— Directions —
Here is a block of records. Copy every line in it that includes "with".

— Supplied data —
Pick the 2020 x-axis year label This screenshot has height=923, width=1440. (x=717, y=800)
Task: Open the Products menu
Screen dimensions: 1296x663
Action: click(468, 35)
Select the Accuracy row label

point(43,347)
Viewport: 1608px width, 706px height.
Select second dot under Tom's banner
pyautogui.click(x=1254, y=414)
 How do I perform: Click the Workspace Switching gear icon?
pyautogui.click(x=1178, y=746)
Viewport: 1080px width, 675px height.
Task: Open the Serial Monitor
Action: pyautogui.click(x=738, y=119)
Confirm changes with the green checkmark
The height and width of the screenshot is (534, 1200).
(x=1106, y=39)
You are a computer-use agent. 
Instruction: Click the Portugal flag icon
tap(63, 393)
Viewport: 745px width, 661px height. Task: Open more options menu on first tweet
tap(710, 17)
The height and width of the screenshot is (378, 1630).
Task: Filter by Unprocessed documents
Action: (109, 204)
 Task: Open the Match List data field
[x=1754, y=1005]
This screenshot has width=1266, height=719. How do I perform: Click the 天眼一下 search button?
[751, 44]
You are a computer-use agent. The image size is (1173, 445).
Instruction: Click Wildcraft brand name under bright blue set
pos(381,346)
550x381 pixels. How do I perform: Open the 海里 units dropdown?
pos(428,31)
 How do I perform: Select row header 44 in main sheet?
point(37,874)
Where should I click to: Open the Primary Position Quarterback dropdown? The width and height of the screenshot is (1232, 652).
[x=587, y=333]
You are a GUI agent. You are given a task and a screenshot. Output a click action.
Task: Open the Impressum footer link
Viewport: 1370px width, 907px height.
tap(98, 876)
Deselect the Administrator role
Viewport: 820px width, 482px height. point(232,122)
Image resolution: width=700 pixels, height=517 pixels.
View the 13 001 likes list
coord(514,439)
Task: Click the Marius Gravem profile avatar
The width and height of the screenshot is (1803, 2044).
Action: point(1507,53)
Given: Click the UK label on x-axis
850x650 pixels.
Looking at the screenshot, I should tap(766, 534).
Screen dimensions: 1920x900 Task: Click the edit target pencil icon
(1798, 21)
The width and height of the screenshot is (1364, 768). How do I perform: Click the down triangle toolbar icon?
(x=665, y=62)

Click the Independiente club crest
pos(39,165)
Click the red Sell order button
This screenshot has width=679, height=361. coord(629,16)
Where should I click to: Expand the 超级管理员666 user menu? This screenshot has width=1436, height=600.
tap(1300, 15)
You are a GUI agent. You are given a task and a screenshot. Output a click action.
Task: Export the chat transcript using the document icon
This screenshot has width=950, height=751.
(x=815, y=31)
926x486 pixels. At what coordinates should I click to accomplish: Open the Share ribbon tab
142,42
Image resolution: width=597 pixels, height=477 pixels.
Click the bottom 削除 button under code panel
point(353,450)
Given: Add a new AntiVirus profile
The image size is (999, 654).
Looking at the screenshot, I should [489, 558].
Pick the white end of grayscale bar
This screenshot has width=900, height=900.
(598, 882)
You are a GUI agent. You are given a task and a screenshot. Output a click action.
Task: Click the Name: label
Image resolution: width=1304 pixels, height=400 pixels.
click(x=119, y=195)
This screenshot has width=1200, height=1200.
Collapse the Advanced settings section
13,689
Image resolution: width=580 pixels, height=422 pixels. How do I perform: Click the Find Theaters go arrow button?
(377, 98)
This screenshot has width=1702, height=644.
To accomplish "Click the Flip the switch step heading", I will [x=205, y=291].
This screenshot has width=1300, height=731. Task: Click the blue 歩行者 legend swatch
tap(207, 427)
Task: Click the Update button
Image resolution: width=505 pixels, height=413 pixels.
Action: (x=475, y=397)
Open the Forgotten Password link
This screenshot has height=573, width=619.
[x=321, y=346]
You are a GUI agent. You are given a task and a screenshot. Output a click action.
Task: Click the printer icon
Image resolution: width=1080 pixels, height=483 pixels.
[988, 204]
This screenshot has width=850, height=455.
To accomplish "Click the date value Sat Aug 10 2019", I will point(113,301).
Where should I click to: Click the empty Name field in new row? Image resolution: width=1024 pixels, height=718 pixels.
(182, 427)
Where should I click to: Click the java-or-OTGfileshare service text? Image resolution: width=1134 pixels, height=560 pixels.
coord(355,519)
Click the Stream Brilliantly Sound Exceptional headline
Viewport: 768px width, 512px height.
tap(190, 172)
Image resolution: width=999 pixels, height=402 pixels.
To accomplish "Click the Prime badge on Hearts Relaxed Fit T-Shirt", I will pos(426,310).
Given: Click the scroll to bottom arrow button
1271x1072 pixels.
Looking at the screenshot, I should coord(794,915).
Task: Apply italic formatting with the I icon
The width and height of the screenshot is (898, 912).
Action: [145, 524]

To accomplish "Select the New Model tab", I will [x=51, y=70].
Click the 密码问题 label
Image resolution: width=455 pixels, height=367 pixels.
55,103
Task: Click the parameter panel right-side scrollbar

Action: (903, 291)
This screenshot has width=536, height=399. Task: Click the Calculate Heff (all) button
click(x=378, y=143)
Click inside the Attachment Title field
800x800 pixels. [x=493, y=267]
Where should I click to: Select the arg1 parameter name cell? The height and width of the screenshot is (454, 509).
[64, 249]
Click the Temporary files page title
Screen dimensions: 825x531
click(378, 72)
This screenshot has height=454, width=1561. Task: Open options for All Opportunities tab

— Task answer —
Confirm changes with the green checkmark
Task: Apply italic formatting with the I icon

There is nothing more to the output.